After the evacuation of Gallipoli, the Royal Naval Division moved to France where it participated as 63rd Division in the final phase of the Battle of the Somme, advancing along the River Ancre to capture Beaucourt. The division had four objectives during the Battle of Ancre, the Dotted Green Line, the German front trench, then the Green Line, the road to Beaucourt station. The road ran along a fortified ridge. The Yellow Line was a trench which lay beyond the road, around the remains of Beaucourt on its south-west edge and the final objective, the Red Line, was beyond Beaucourt, where the division was to consolidate.

The plan was for the battalions to leap-frog towards the final objective. The 1st Royal Marine Light Infantry (RMLI), Howe, Hawke and Hood battalions were assigned the Dotted Green Line and the Yellow Line, the 2nd RMLI, Anson, Nelson and Drake battalions were to take the Green and Red lines. When the battle began in the early hours of 13 November, platoons from the 1st RMLI crawled across no-man's land towards the German line. A creeping barrage was fired by the British artillery but many casualties were suffered in no-man's land, about 50 percent of the total casualties occurring before the first German trench had been captured. German artillery-fire and machine-gun fire was so effective that all company commanding officers of the 1st RMLI were killed before reaching the first objective.
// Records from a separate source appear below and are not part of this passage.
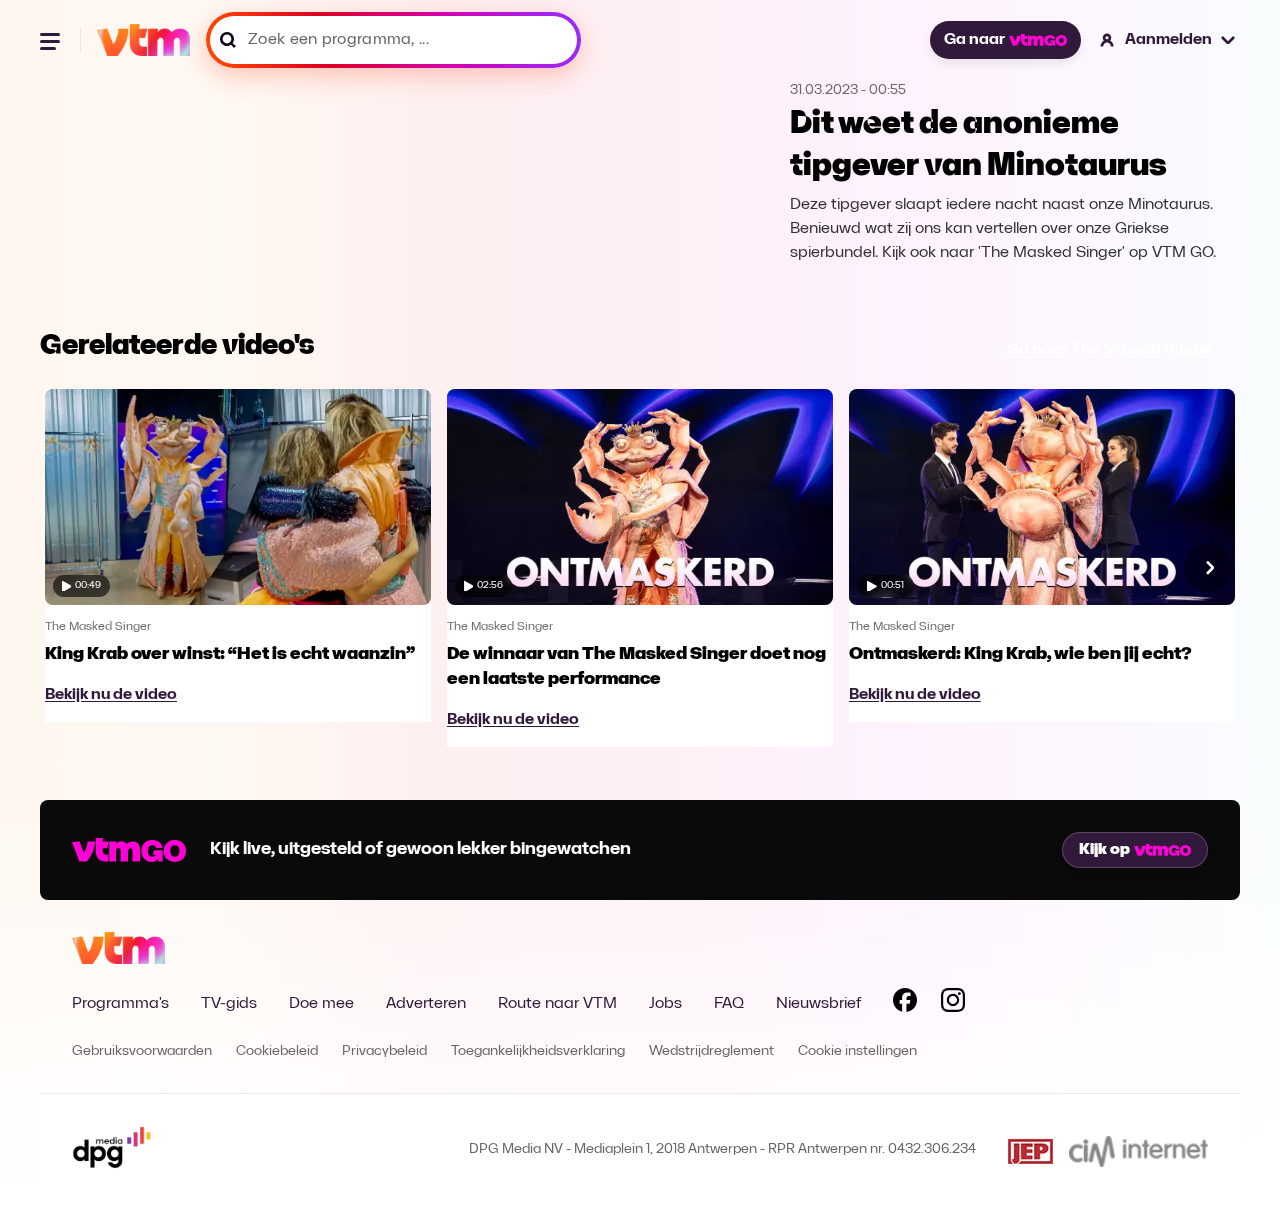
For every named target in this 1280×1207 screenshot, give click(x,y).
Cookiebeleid (277, 1051)
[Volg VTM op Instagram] (953, 1004)
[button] (1168, 40)
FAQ (729, 1004)
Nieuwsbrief (818, 1004)
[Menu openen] (52, 40)
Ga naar (974, 40)
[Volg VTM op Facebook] (905, 1004)
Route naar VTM (557, 1004)
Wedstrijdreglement (711, 1051)
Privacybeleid (384, 1051)
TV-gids (229, 1004)
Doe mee (321, 1004)
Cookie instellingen (857, 1051)
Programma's (120, 1004)
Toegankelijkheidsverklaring (538, 1051)
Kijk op (1104, 850)
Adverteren (426, 1004)
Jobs (665, 1004)
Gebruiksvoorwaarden (142, 1051)
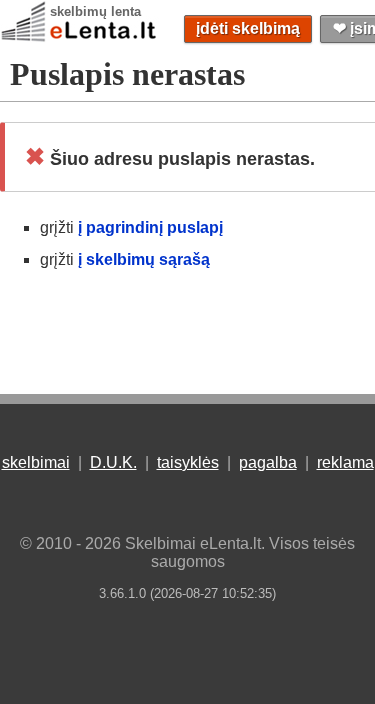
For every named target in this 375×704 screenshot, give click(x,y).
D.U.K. (113, 462)
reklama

The German trenches had been severely damaged by the British bombardment, the attackers lost direction and leap-frogging broke down. The commander and second-in-command of the Drake Battalion were killed and the Hawke battalion lost its commander and several company commanders. Freyberg, having been promoted to temporary lieutenant-colonel and command of the Hood Battalion, led it to the Green Line and pressed forward with the remaining men of the Drake Battalion. The station road served as a landmark and allowed the attackers to orientate themselves and re-organise the attack. The next creeping barrage began on time at 7:30 a.m., and led the British towards the Yellow Line at Beaucourt Station. The Nelson, Hawke and Howe battalions had suffered many casualties; Lieutenant-Colonel Burge of the Nelson Battalion was killed whilst attacking a fortified section of the Dotted Green Line and Lieutenant-Colonel Wilson was severely wounded attacking the same objective. Lieutenant-Colonel Saunders was killed early in the battle but the Anson Battalion still managed to capture the Green Line and advance to the Yellow Line, after making contact with the 51st Highland Division to its left. By 10:30 p.m. Beaucourt had been captured.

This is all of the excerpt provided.